## PROVIDED RECORDS
========================

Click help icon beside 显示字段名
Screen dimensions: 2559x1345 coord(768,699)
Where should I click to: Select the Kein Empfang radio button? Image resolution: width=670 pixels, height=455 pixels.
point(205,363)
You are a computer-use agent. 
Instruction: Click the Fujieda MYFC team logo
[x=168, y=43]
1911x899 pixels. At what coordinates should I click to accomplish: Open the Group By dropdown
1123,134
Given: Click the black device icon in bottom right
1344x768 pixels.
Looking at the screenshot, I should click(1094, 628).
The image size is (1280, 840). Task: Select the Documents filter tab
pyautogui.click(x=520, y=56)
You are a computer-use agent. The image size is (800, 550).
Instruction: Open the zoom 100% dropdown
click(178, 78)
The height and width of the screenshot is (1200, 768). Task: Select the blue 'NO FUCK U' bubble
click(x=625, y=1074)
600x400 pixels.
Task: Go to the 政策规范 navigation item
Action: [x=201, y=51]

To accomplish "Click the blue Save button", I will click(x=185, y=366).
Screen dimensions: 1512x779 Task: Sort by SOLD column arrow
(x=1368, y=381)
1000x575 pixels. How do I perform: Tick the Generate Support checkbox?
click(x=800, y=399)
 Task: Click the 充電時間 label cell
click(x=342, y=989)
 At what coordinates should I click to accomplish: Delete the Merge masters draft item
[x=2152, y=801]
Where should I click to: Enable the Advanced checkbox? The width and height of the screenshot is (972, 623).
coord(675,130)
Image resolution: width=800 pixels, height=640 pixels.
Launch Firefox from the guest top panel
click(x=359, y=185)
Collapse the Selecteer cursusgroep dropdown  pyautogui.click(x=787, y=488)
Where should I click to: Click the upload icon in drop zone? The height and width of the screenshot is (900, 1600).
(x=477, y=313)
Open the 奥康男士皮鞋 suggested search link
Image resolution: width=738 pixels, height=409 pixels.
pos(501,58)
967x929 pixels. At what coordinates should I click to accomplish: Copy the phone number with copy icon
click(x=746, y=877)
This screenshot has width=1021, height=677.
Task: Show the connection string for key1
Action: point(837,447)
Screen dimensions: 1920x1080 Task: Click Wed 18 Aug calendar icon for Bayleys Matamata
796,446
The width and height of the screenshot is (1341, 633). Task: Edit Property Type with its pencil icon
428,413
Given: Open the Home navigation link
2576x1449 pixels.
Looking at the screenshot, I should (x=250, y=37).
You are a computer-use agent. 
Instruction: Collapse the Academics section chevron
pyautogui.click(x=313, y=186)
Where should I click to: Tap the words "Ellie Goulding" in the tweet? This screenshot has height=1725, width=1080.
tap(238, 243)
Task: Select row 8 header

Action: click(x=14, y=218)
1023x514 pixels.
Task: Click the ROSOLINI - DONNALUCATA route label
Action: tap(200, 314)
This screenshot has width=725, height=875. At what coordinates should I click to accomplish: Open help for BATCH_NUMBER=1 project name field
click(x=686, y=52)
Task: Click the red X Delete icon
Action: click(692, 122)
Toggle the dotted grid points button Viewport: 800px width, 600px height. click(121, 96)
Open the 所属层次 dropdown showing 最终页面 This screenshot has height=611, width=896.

========================

## WRITTEN EXERCISE
Copy the entries above word for word.

## SOLUTION TO THE PROBLEM
Click help icon beside 显示字段名
Screen dimensions: 2559x1345 coord(768,699)
Where should I click to: Select the Kein Empfang radio button? Image resolution: width=670 pixels, height=455 pixels.
point(205,363)
You are a computer-use agent. 
Instruction: Click the Fujieda MYFC team logo
[x=168, y=43]
1911x899 pixels. At what coordinates should I click to accomplish: Open the Group By dropdown
1123,134
Given: Click the black device icon in bottom right
1344x768 pixels.
Looking at the screenshot, I should click(1094, 628).
The image size is (1280, 840). Task: Select the Documents filter tab
pyautogui.click(x=520, y=56)
You are a computer-use agent. The image size is (800, 550).
Instruction: Open the zoom 100% dropdown
click(178, 78)
The height and width of the screenshot is (1200, 768). Task: Select the blue 'NO FUCK U' bubble
click(x=625, y=1074)
600x400 pixels.
Task: Go to the 政策规范 navigation item
Action: [x=201, y=51]

To accomplish "Click the blue Save button", I will click(x=185, y=366).
Screen dimensions: 1512x779 Task: Sort by SOLD column arrow
(x=1368, y=381)
1000x575 pixels. How do I perform: Tick the Generate Support checkbox?
click(x=800, y=399)
 Task: Click the 充電時間 label cell
click(x=342, y=989)
 At what coordinates should I click to accomplish: Delete the Merge masters draft item
[x=2152, y=801]
Where should I click to: Enable the Advanced checkbox? The width and height of the screenshot is (972, 623).
coord(675,130)
Image resolution: width=800 pixels, height=640 pixels.
Launch Firefox from the guest top panel
click(x=359, y=185)
Collapse the Selecteer cursusgroep dropdown  pyautogui.click(x=787, y=488)
Where should I click to: Click the upload icon in drop zone? The height and width of the screenshot is (900, 1600).
(x=477, y=313)
Open the 奥康男士皮鞋 suggested search link
Image resolution: width=738 pixels, height=409 pixels.
pos(501,58)
967x929 pixels. At what coordinates should I click to accomplish: Copy the phone number with copy icon
click(x=746, y=877)
This screenshot has width=1021, height=677.
Task: Show the connection string for key1
Action: point(837,447)
Screen dimensions: 1920x1080 Task: Click Wed 18 Aug calendar icon for Bayleys Matamata
796,446
The width and height of the screenshot is (1341, 633). Task: Edit Property Type with its pencil icon
428,413
Given: Open the Home navigation link
2576x1449 pixels.
Looking at the screenshot, I should (x=250, y=37).
You are a computer-use agent. 
Instruction: Collapse the Academics section chevron
pyautogui.click(x=313, y=186)
Where should I click to: Tap the words "Ellie Goulding" in the tweet? This screenshot has height=1725, width=1080.
tap(238, 243)
Task: Select row 8 header

Action: click(x=14, y=218)
1023x514 pixels.
Task: Click the ROSOLINI - DONNALUCATA route label
Action: tap(200, 314)
This screenshot has width=725, height=875. At what coordinates should I click to accomplish: Open help for BATCH_NUMBER=1 project name field
click(x=686, y=52)
Task: Click the red X Delete icon
Action: click(692, 122)
Toggle the dotted grid points button Viewport: 800px width, 600px height. click(121, 96)
Open the 所属层次 dropdown showing 最终页面 This screenshot has height=611, width=896.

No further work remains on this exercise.